YOUR OBJECTIVE: Rewrite the material below as a Markdown table with the columns "Row" and "Line", numbering each line in order and leaving out blank lines.

···

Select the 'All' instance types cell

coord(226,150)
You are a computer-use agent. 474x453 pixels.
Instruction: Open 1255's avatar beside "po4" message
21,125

···

ANSWER TO THE PROBLEM:
| Row | Line |
|---|---|
| 1 | Select the 'All' instance types cell |
| 2 | coord(226,150) |
| 3 | You are a computer-use agent. 474x453 pixels. |
| 4 | Instruction: Open 1255's avatar beside "po4" message |
| 5 | 21,125 |